Rock é Rock Mesmo

O maravilhoso mundo paralelo dos fãs de Mike Patton

Nosso colunista é aturdido por um telefone enquanto escreve, faz associações teóricas e observações práticas, identificando a existência de mundos paralelos. E destaca um em especial. Publicado originalmente no Dynamite on line.

Estamos no século 21, o ano de 2001 já passou, nossa odisséia é diária e tem americano querendo votar diretamente do espaço. Na Terra medieval queimava-se vivo aqueles que estudavam até descobrir como era formado o mundo em que vivemos. Mas, acreditem, ainda sequer conhecemos esse mundo. Eis a verdade implacável: o mundo ainda é um mero estranho, um figurante vulgar de novela da sete. E vou mais adiante. Não existe um, mas vários mundos. Sim, meus amigos, dezenas, centenas, milhares de planetinhas redondos feito bolas de gude quicando no universo, prontas para se chocarem umas com as outras.

Outro dia, por exemplo - e não faz muito tempo, recebi um telefonema. Era um jovem universitário de primeiro período. Mal se identificou, e antes que eu entrasse em harmonia com aquela ligação, disparou: “Edgar Morin e a cultura de massas foram para o beleléu”. Assim, sem mais nem menos. Numa fração de segundo, me veio à mente coisas o arco da velha, como a aldeia global de McLuhan, o mundo globalizado, e (ao menos por mim) a desacreditada Internet. Uma outra parte da minha cabeça, ao mesmo tempo, refletia: onde diabos esse debutante quer chegar?

__EXERCÍCIOS A RESOLVER__.
[A] Em que veículo a coluna sobre os fãs de Mike Patton foi publicada originalmente?
[B] Retome a coluna sobre os fãs de Mike Patton e continue o texto logo após a última frase apresentada.
O material abaixo vem de uma fonte diferente.

__MATERIAL FORNECIDO__.

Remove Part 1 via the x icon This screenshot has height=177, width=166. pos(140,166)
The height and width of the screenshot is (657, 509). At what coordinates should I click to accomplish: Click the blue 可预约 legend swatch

__RESPOSTAS__.
[A] No Dynamite on line.

[B]
Em todo tipo de juventude, existem dois jovens. Um é aquele de idéias novas, revolucionário até, que tende a criar mais que se repetir, que usa dos vigores e hormônios juvenis em prol daquilo que qualquer idiota irá chamar de evolução humana. O outro é aquele que, súbito, tem uma certa aspiração em se tornar, o mais rápido possível, um arquétipo de sua própria velhice. Ele quer, desde já, ser adulto e, no plano das idéias, a vanguarda do caquético. Do primeiro protótipo, saem os libertistas, os visionários, e, para fincar exemplo no campo desta coluna, ícones do rock como Jim Morrison, Kurt Cobain, Jimi Hendrix e afins. Gente que, no campo da arte, soube ousar - e não há rock sem ousadia. No segundo grupo estão aqueles que apostam no óbvio, na mesmice, na continuidade. Em geral buscam profissões mais seguras, e se estão no mundo do rock, são facilmente convencidos a seguirem padrões de consumo vigentes em troca de um momentâneo conforto classemediano. São, exemplificaria eu, os que hoje se submetem à gravação de acústicos, DVDs, discos de covers e afins. Às vezes, entretanto, esses dois tipos estão num mesmo calouro humano, disputando espaço de parte a parte, o que, decerto, justifica altos e baixos aqui e acolá. Sim, meus amigos, boa parte dos jovens já quer ser velho.

Mas voltando aos universos paralelos (e Lobão nada tem a ver com isso), sejamos francos: o paralelismo, tal qual é definido, sequer existe. Puro, teórico e abstrato, vai por água abaixo diante dos mais inábil pedreiro da obra do Rio Comprido. Existe, entretanto, uma espécie de imã pouco estudado pelos acadêmicos que justifica (ou ao menos tenta explicar) a existência dos vários mundos que apareceram no início desta coluna. E, até, já avançando no campo da especulação eletromagnética, uma eventual rota de colisão, que pode chegar às raias da sincronicidade de Jung.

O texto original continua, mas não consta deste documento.